New money for old drugs: COVID-19 is not a profit-making opportunity

Chalermsak Kittitrakul

Chalermsak Kittitrakul (Jockey) is the Executive Director of AIDS Access Foundation, our campaign partner in Thailand. 

He explains why repurposed drugs are the best hope for treating COVID-19 in the short-term, and how corporations may benefit from fresh profits unless unethical practices are prevented.

First published in Way magazine in Thai.

To try to limit the catastrophic impact of COVID-19, a huge amount of funding has been invested into scientific development and trials around the world, in order to find ways to treat and prevent the coronavirus.

Being an emerging disease, solving the problem is like looking for a needle in a haystack.  Around the world people have high hopes that a new vaccine or medicine will be a game-changer, turning the situation on its head. But it is not that simple. Generally, it takes years to develop a new, innovative vaccine or drug.

Despite the fact that there is not yet a medicine able to treat the COVID-19 infection effectively, a number of existing medicines, developed to treat other diseases, are being tested in clinical trials underway or being used in the treatment of COVID-19. It’s faster, and as they are existing, repurposed medicines, it should in theory be cheaper. 

One of these medicines is favipiravir, which was originally invented for the treatment of influenza.  

In Thailand, favipiravir has been used to treat people with COVID-19-and pneumonia, alongside anti-malarial and anti-retroviral medicines. During March and April 2020, Thailand imported over 150,000 favipiravir tablets from Japan and China (brand name ‘Avigan’), priced at $4 (USD) per pill. So far, hundreds of COVID-19 patients have received treatment free of charge.

Treatment guidelines in Thailand for people with COVID-19 and pneumonia currently state to prescribe favipiravir for 5-10 days, requiring a total of 40-70 tablets. The cost to the government to treat each person with the branded version is between $28-32 (USD) per day.

When you compare this to the fair price of production, arrived at by a research team at the University of Liverpool, UK, the difference is quite stunning. Using an established methodology, the researchers estimated costs for generic production (including allowing for a 10% profit margin) to be $1.45 per day. For countries needing to procure medicines at scale, this overpricing of around 20x is hugely significant.

FujiFilm Toyama Chemical has filed for patents on favipiravir in numerous countries, including three in Thailand. If approved, this would continue to block generic competition in Thailand until after 2031, as under Thai law, a patent’s duration is 20 years from the date the patent application was filed. 

On 17 July 2020, AIDS Access Foundation filed a third party observation to oppose the patent application (no. 1101001988) filed for favipiravir in Thailand.
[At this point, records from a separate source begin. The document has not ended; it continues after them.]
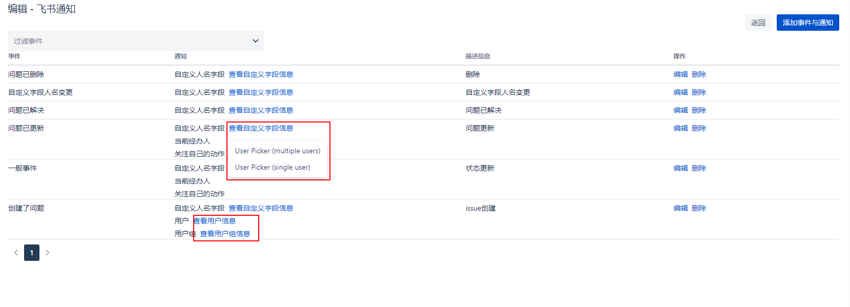Delete the 一般事件 event row
The width and height of the screenshot is (850, 307).
(698, 168)
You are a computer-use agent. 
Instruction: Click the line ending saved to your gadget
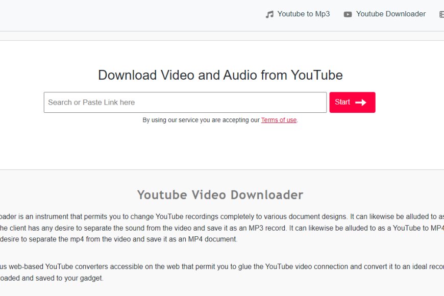[52, 278]
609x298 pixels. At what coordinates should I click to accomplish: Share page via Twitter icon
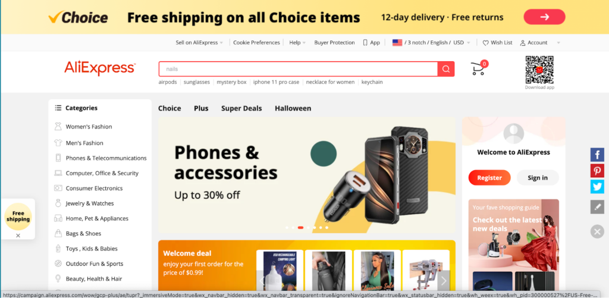point(597,187)
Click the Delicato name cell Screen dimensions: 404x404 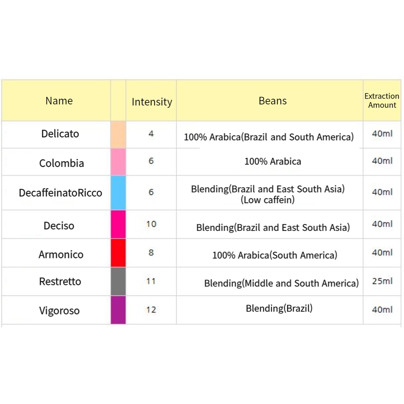(x=60, y=134)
Our team assessed the application and deemed it be unmerited on the grounds that the formulation techniques are not new and there is no ‘inventive step’. We are now reviewing FujiFilm’s other two applications.

If the patent office rejects the patents, the Government Pharmaceutical Organization (GPO), a state enterprise and a key local manufacturer in Thailand, would be able to produce and supply generic treatment at a significantly lower cost. GPO has already started the process of manufacturing generic favipiravir which it expects to be able to produce at a large scale by 2022.

COVID-19 a global threat, which needs a global response. Patents on drugs repurposed for treatment of the coronavirus should be prevented in all countries.

During this life-and-death scenario, it is outrageous for corporations to take advantage of the crisis to make money. Monopolising medicines is only going to deepen the negative impact. The pandemic has further highlighted the flaws of the patent system, clearly demonstrating how it is abused to the detriment of public health.